We call loop_doubleBC_halfHL to reduce the amount of loops we have to do,
we set up a counter in DE, where e is inverted because the DEC operation does set the carry flag, so we have to detect overflows with the zero flag
.do
call loop_doubleBC_halfHL ; minimize HL, maximize BC, without changing the outcome of the multiplication.
; de = counter for loop (e is inverted, since I cant detect it when e overflows with a dec)
; for e FF = 00 and 00 = FF
ld d,h
ld e,l
ld a,e
xor a,$ff ;invert
ld e,a
; set hl to 0 (will contain result later)
ld h,0
ld l,0
; multiply by adding
jp Math_mul_loop_ram ; reroute to ram, so self modifying code can work
This code is what gets copied into ram on startup, and it just adds the numbers and decreases and checks the counter.
Math_mul.loop::
add hl,bc ; 16 bit add
;bounds checks here
ld a,h
and a,%1000_0000 ; get sign
.boundChek: ; label for self modifiying code
jr nz,.err
;decrement counter
inc e
jr nz, .noCarry
dec d
.noCarry:
ld a,$00 ; value to compare against
; if de != 00ff, then contine the loop
cp a,d
jr nz,Math_mul.loop
ld a,$FF ; for e FF = 00
cp a,e
jr nz,Math_mul.loop
; meaning, if d overflows, we know that we need to break out of the loop
And here is the end where we save the result, or save an error
.save
; store result into wResult (little endian)
ld a,h
ld [wResult+1],a
ld a,l
ld [wResult],a
ret
.err:
ld a,$ff
ld [wResultError],a
ret
Math_div
The common div routine does the heavy work and this routine just moves the output around
Math_div:
call Common_div
; store result into wResult (little endian)
ldh a,[wCounter+1]
ld [wResult+1],a
ldh a,[wCounter]
ld [wResult],a
ret
Math_mod
The common div routine does the heavy work and this routine just moves the output around
Math_mod:
call Common_div
; store result into wResult (little endian)
ld a,h
ld [wResult+1],a
ld a,l
ld [wResult],a
ret
Common Division Routine
This is the common division routine, that works out the result and the remainder of a division.

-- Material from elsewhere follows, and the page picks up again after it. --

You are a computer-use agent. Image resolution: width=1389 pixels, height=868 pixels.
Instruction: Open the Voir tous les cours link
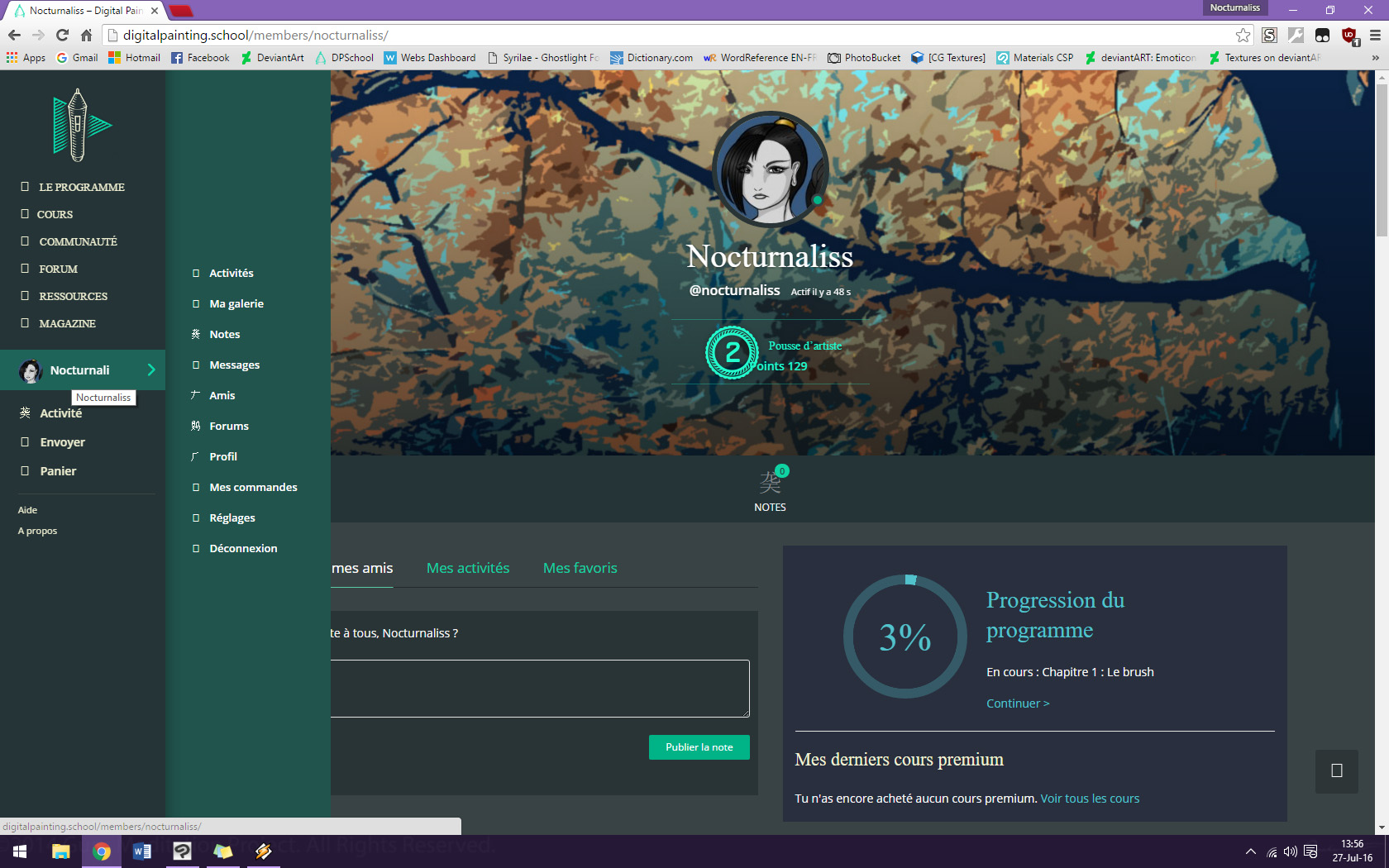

We start with the setup and returning early if one of the numbers is zero.
; a general div routine
;uses:
; AF, HL, BC, DE, wCounter, wTmpNumber
;output:
; wCounter = result
; HL = remainder
Common_div::
; wCounter will store the result
xor a,a
ldh [wCounter],a
ldh [wCounter+1],a
; load first number into hl
ld a,[wNumber0+1]
ld h,a
ld a,[wNumber0]
ld l,a
;see if number 1 is bigger than number 0
;load second number into DE (tmp)
ld a,[wNumber1]
ld e,a
ld a,[wNumber1+1]
ld d,a
; if number 1 > number0
; like cp h,d
ld a,h
cp a,d
jr c, .notNormal
jr nz, .normal
; like cp l,e
ld a,l
cp a,e
jr nc, .normal
.notNormal:
; number1 > number0!
;result was already initalized to 0
;remainder is already initalized to number0
ret ; we got our values now
.normal:
; see if number 1 is 0
ld a,d
or a,a ; set flags
jr nz,.notZero
ld a,e
or a,a ; set flags
jr nz,.notZero
; number1 is zero!
;set error
ld a,$ff
ld [wResultError],a
ret
.notZero:
;load second number into wTmpNumber
ld a,[wNumber1]
ldh [wTmpNumber],a
ld a,[wNumber1+1]
ldh [wTmpNumber+1],a
; HL is number0 wTmpNumber is number1
Here we just get the dividend, call .findBigestSub and apply the results.
.loop:
;load second number into bc
ldh a,[wTmpNumber]
ld c,a
ldh a,[wTmpNumber+1]
ld b,a
ld de,1 ; counter for how much fits into HL
call .findBigestSub
; apply
call negateBC ; invert it (there is no 16 but sub, so we do an add with the invese number)
add hl,bc
; add wCounter,de
ldh a,[wCounter]
add a,e
ldh [wCounter],a
ldh a,[wCounter+1]
jr nc, .skipCarry ; if add a,e had no carry
; we had a carry
inc d
;upper half
.skipCarry:
add a,d
ldh [wCounter+1],a
jr .evaluateLoopExit ; compares and jumps if HL is bigger or equal to wTmpNumber
.done:
ret
Here we just see if we continue or exit the loop. We see if the current dividend is bigger or equal to the divisor, if it's not, we are done.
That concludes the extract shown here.